The fix: change the format, do not "harden" pickle
There is no safe way to unpickle untrusted data. Attempts to build a "restricted unpickler" that blocks dangerous globals help but are notoriously easy to bypass and should not be your primary defense. The durable fixes:
- Use a data-only format for anything crossing a trust boundary. JSON for simple structures; MessagePack or Protocol Buffers when you need efficiency and a schema. None of these can execute code on load.
- If you must transport rich Python objects, sign them. Compute an HMAC over the serialized bytes with a secret key and verify it before loading, so you only unpickle data your own system produced.

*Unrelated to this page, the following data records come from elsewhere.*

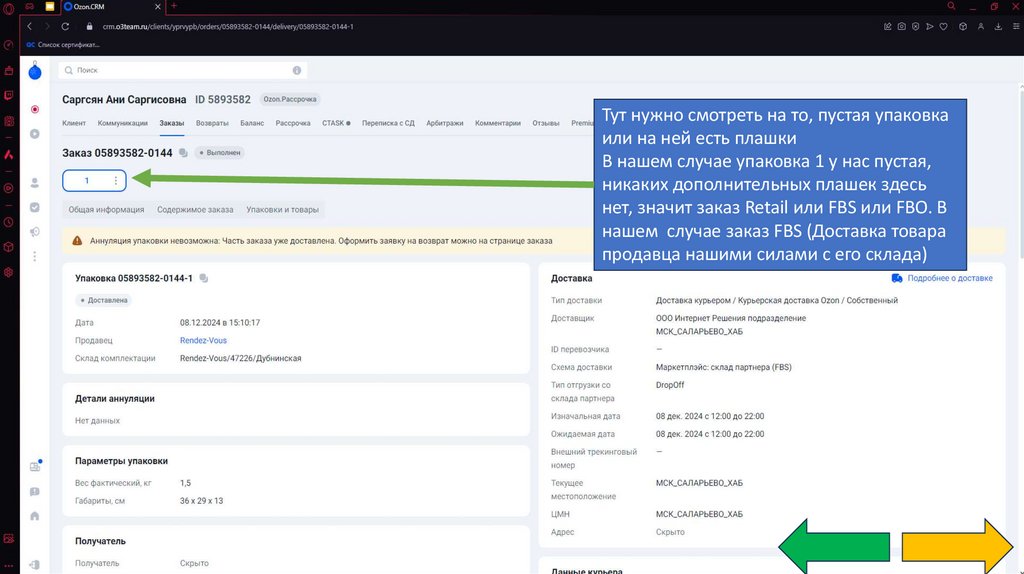Select the Упаковки и товары tab
Screen dimensions: 1024x574
[283, 210]
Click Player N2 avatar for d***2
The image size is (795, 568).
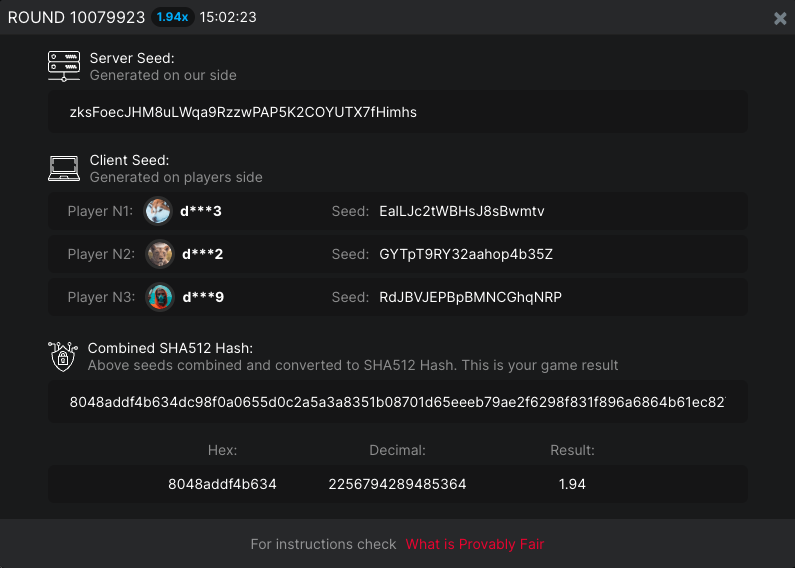click(159, 254)
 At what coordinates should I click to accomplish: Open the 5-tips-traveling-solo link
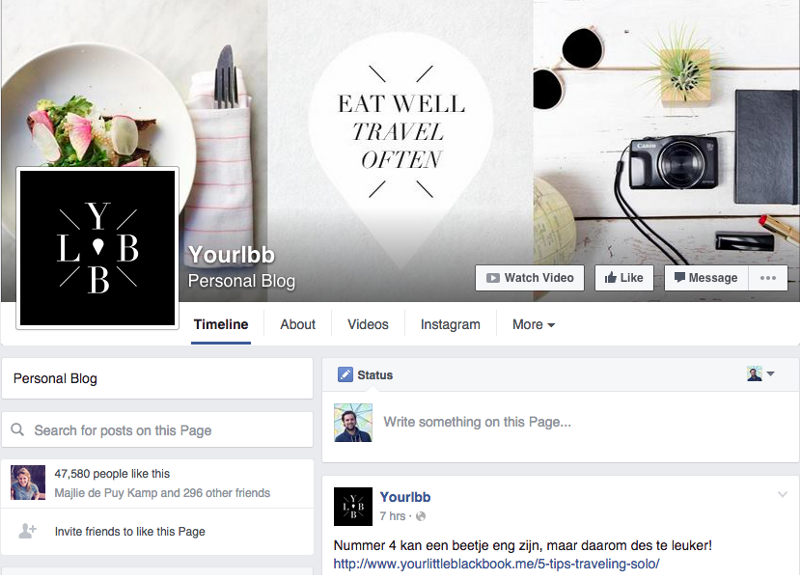tap(496, 564)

This does not make pickle safe against a leaked key — it establishes provenance.
- For ML models, prefer safetensors or another format designed to be load-safe, and treat any pickle-based checkpoint from an external source as untrusted code.
- Isolate unavoidable pickle loads in a sandboxed, least-privilege process if you truly cannot change the format.
# Safe by construction: JSON cannot execute code on load
import json
data = json.loads(payload) # payload can be hostile; this only parses values
Our security academy covers the broader deserialization class — this same pattern (data-plus-behavior formats executing on load) recurs in Java, .NET, and Ruby, and the defense is always the same: keep untrusted input in a format that only describes data.
FAQ
Is pickle always dangerous?
Pickle is safe when both the producer and consumer are inside your trust boundary — for example, caching data your own code created and no attacker can tamper with. It becomes a code-execution risk the moment the bytes being unpickled could originate from an untrusted or attacker-influenced source.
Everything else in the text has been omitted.